Een fenomeen om bij stil te staan betreft de al dan niet anonimiteit van respondenten. Een casus die wij tegenkwamen was die van opbouwwerkers die alleen anoniem wilden worden geïnterviewd. De studentonderzoekers kwamen hier pas ter plekke achter. Voor hen ging het om dé centrale respondenten; het onderzoek stond of viel met hun input. Dan is het moeilijk de afweging te maken of men wel of niet op deze eis ingaat. Tegelijk kan hier een signaal aan de orde zijn dat er iets niet helemaal goed zit in de organisatie, hetgeen voor de opdrachtgever relevant is om te weten. De onderzoeker kan hier in een lastige positie komen, “tussen” zijn opdrachtgever en de respondenten. Transparantie is daarom vanaf het begin een essentiële voorwaarde.
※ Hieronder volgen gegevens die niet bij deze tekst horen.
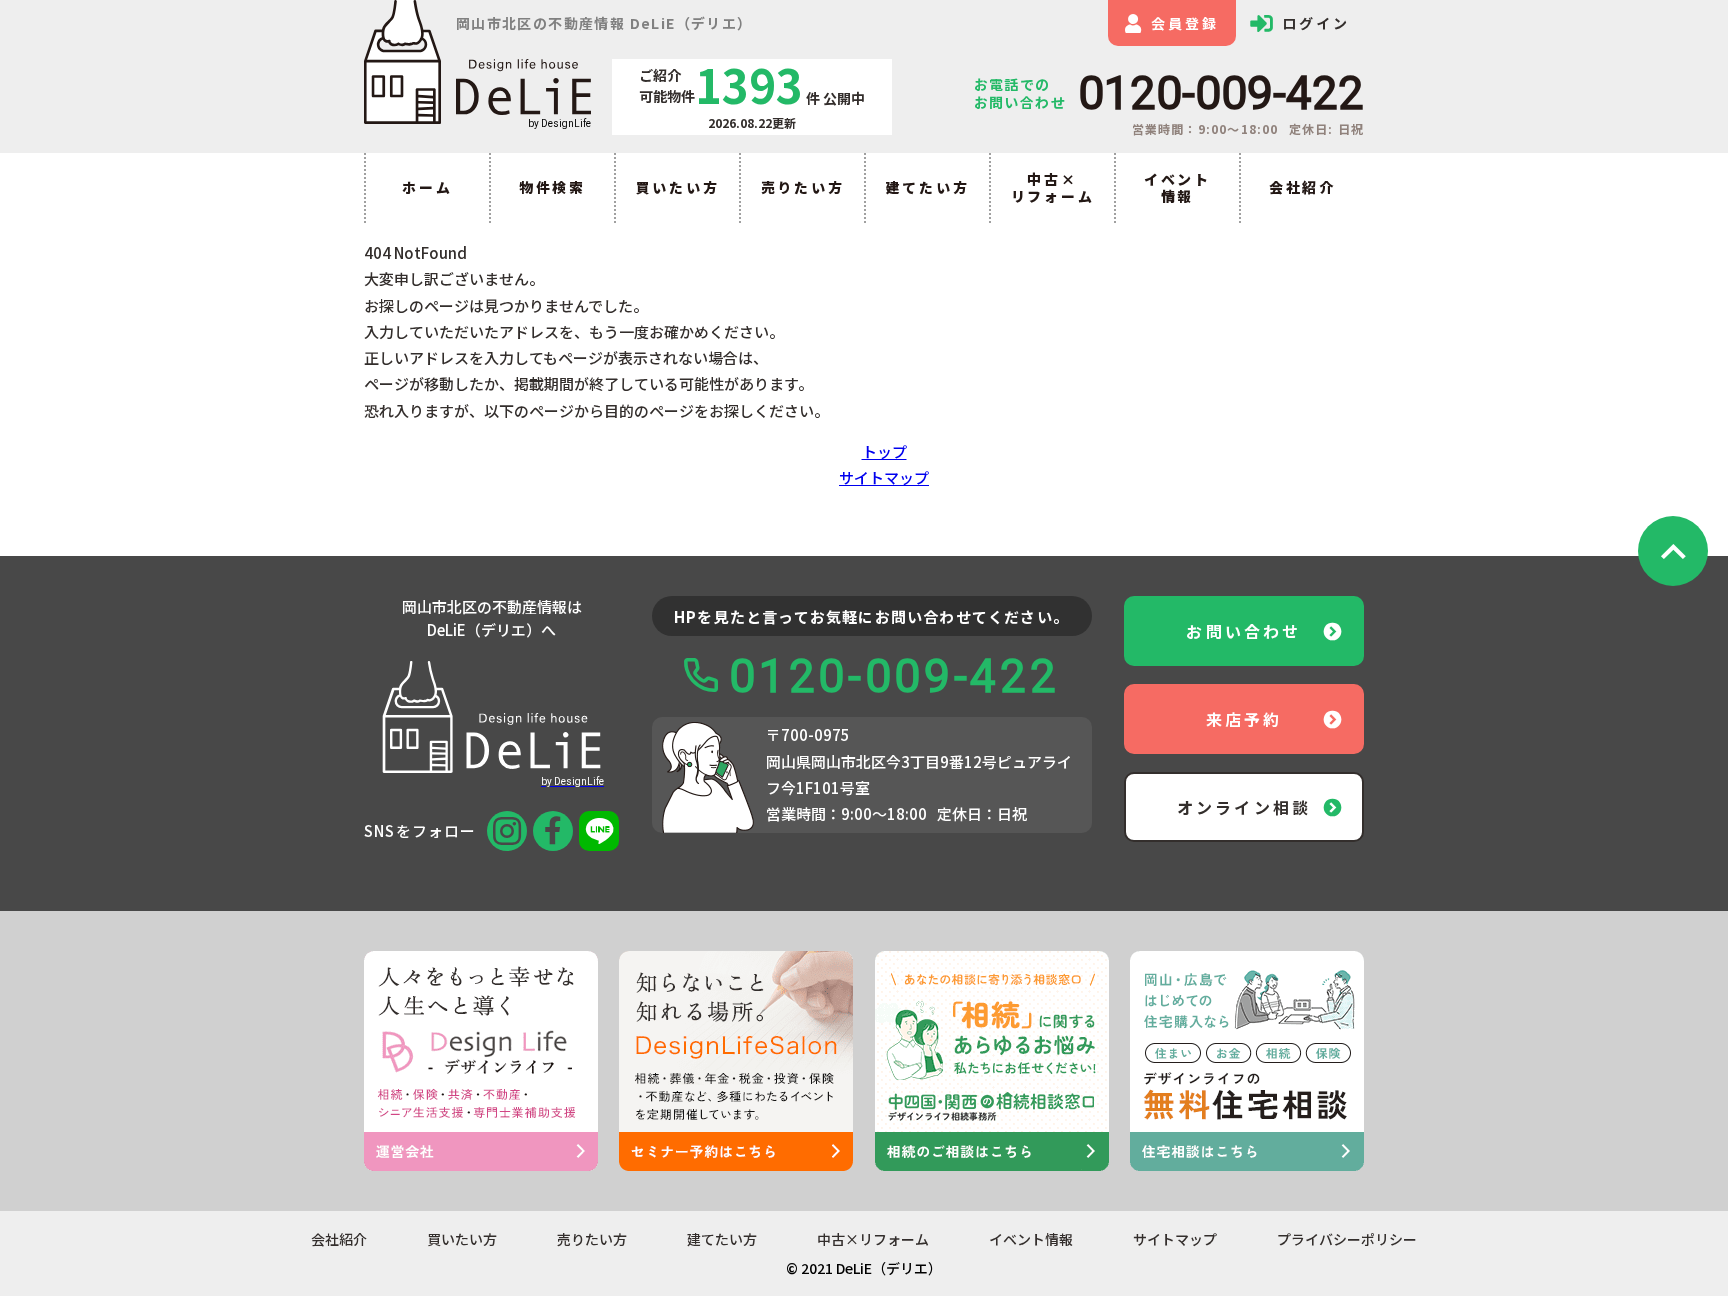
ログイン (1315, 23)
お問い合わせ (1243, 631)
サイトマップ (884, 477)
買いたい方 (678, 187)
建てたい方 (928, 187)
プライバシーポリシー (1347, 1239)
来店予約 (1244, 719)
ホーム (427, 187)
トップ (884, 451)
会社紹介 (1302, 187)
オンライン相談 (1244, 807)
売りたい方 (803, 187)
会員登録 (1184, 23)
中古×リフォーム (1053, 187)
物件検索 (552, 187)
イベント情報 (1177, 187)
Onderzoekers behoren alert te zijn op contra-indicaties van hun vooronderstellingen. Onderzoek kan de neiging hebben in de fuik van vooronderstellingen terecht te komen en bevestigt dan slechts wat de onderzoekers (en de opdrachtgever!) “al dachten”. Het bewust opzoeken van tegengeluiden en -argumenten maakt de uiteindelijke conclusies en aanbevelingen alleen maar geloofwaardiger.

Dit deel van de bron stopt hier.